Last month, Okerstrom attributed the flat EBITDA performance in the third quarter of 2019 to “incremental weakness” in its organic search engine results as the company becomes more dependent on high cost paid links.
Okerstrom, who became CEO in August 2017, saw sales growth drop from 14.6% in first the quarter of 2018 to 8.6% in the most recent quarterly filings.
Mahaney adds:
“Navigating the Vrbo rebrand and returning this asset to sustainable double-digit percentage growth will take a strong operator. And the outlook for Trivago appears less certain given the declining relevance of metasearch.”
Trivago, which saw its CEO step down in November, posted a 1% year-over-year decrease in revenue for the third quarter of 2019.
Subscribe to our newsletter below
“Expedia has also been losing ground on its home turf to Booking Holdings, while not outperforming in international markets,” says Maggie Rauch, senior director of research and head analyst for Phocuswright.
“Ever since Okerstrom took over, he has diverged from the previous CEO’s approach in that he wants to bring all of the brands closer together, whereas [previous Expedia Group CEO] Dara Khosrowshahi was more inclined to set them up to compete with each other.”
Rauch says that the “forward-looking part” of the company’s statement is important because “it sounds like the board sees opportunity for Expedia to grow a lot faster.”
Lorraine Sileo, senior vice president of research and business at Phocuswright, is “surprised” by the news.
“Expedia is still on an impressive growth trajectory versus other, mature travel businesses, and connecting its services made sense for the company,” says Sileo. “There is still much opportunity ahead in achieving international growth, expanding the Vrbo brand and building out new businesses like tours and activities (these are also challenges).”

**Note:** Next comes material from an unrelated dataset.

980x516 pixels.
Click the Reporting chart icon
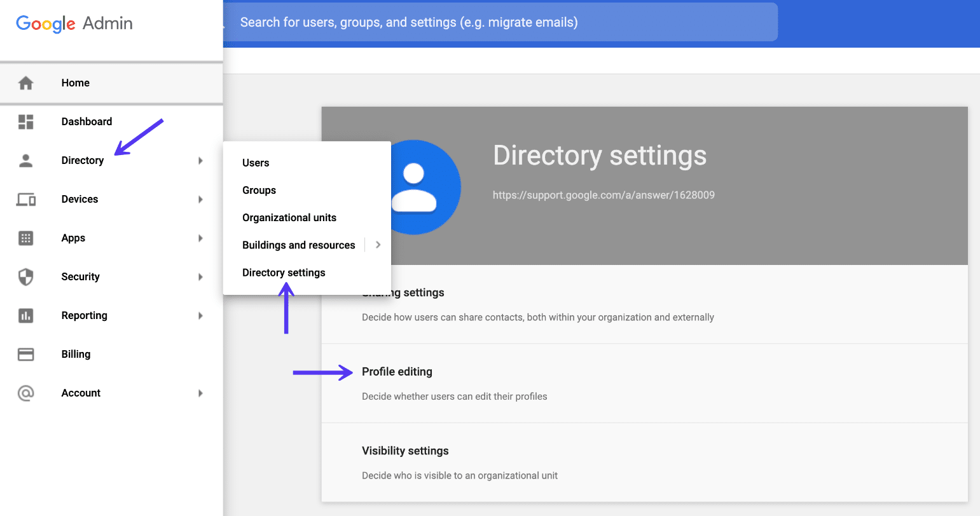25,315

Vrbo, which was rebranded in March, faced backlash in October over the testing of unbranded listings. Revenue growth in the third quarter for Vrbo also fell short of the increase from the previous earnings period.
“Obviously, Diller and the board had a different vision (or timetable) from Okerstrom regarding details for achieving these growth objectives,” says Sileo. “OTAs in general are in a phase of reinvention as the market continues to mature.”
With new leadership on the horizon, what does the future hold for Expedia Group?
“Diller is a savvy businessman and may see an opportunity that is not apparent to others, but it is difficult to foresee the path for Expedia to attain dramatic operational improvements due to significant traffic, conversion or margin shifts in the near term,” says Robert Cole, senior research analyst for Phocuswright.
Cole says that Expedia Group’s share price was “excessively battered recently due to Google’s capturing a greater share of hotel bookings through its search properties.
“With a depressed share price, sizable potential share buybacks and a new management team, Diller seems to be supporting Expedia’s share price - and setting the company up nicely for further growth when the next downturn inevitably hits.”